### DATA PROVIDED
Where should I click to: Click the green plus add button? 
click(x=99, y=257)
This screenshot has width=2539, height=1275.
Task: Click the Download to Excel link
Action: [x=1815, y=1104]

### WHAT IS BEING ASKED
Copy all of the data exactly.

### RESPONSE AREA
Where should I click to: Click the green plus add button? 
click(x=99, y=257)
This screenshot has width=2539, height=1275.
Task: Click the Download to Excel link
Action: [x=1815, y=1104]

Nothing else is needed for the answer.